● **Excerpted passage**
%%
At the time, I didn't (let me just say, I do now that I am out of high school. I forgot I actually liked learning...). To me, high school was all about Regis without Kathy, going off campus for lunch ten minutes after I arrived, and never going to Econ class to prove the point that I was more of a badass (read: idiot) than any of my peers. Oh, and making out, which I rarely got to do.

Of course, all this ever got me was a B average and many an electronic voice call home around 5PM some evenings to inform my parents (if they happened to answer the phone if I accidentally didn't) that I hadn't been to "one or more classes" that particular day. But, I had fun. "You did high school the way you wanted to," my Junior year English teacher told me through tears, "I'm just happy you came to my class almost every other day."

And that's the story of why I go to an in-state college.

Quote of the day:
"Are you ready to die in my honor?"
- My question to my professor who walked me out to the parking lot with a friend because he was afraid we'd get raped by the crazy guy going around Phoenix raping and pillaging the city.

Thursday, July 13, 2006

“No, seriously, stop.”

There is a boy in my History of Cinema class who stares at me. Or maybe just my hair. I’m not sure if he’s actually gay or not. One thing for sure is though, I have great hair.
%%
● **Source material**
%%
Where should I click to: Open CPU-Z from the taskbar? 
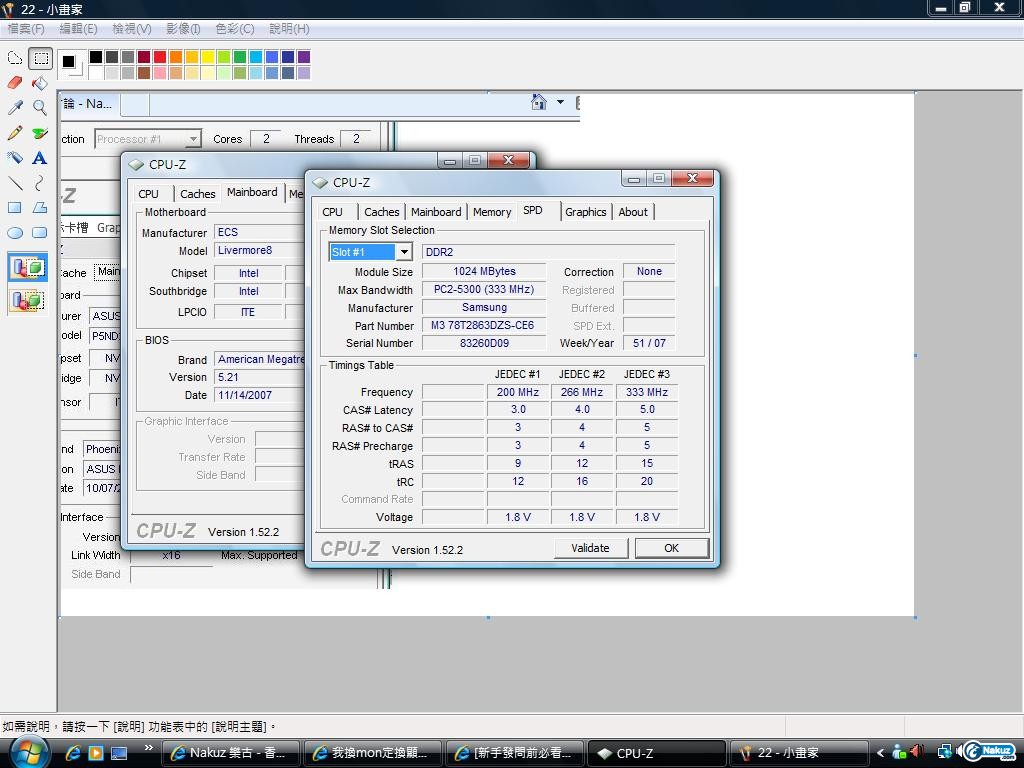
%%
● **Task set**
1. According to the blog excerpt, what grade average did the writer end up with in high school?
2. Rewrite the paragraph in the blog excerpt that begins "Of course, all this ever got me" more briefly, keeping its main facts.
3. Translate this sentence from the blog excerpt into Spanish: "There is a boy in my History of Cinema class who stares at me."

● **Response list**
1. A B average.

2. All this earned the writer only a B average and many automated calls home around 5 PM some evenings, telling the parents about missed classes on days when they answered. Still, the writer had fun. The writer's junior-year English teacher, in tears, said the writer did high school the way the writer wanted and was glad the writer came to class almost every other day.

3. Hay un chico en mi clase de Historia del Cine que me mira fijamente.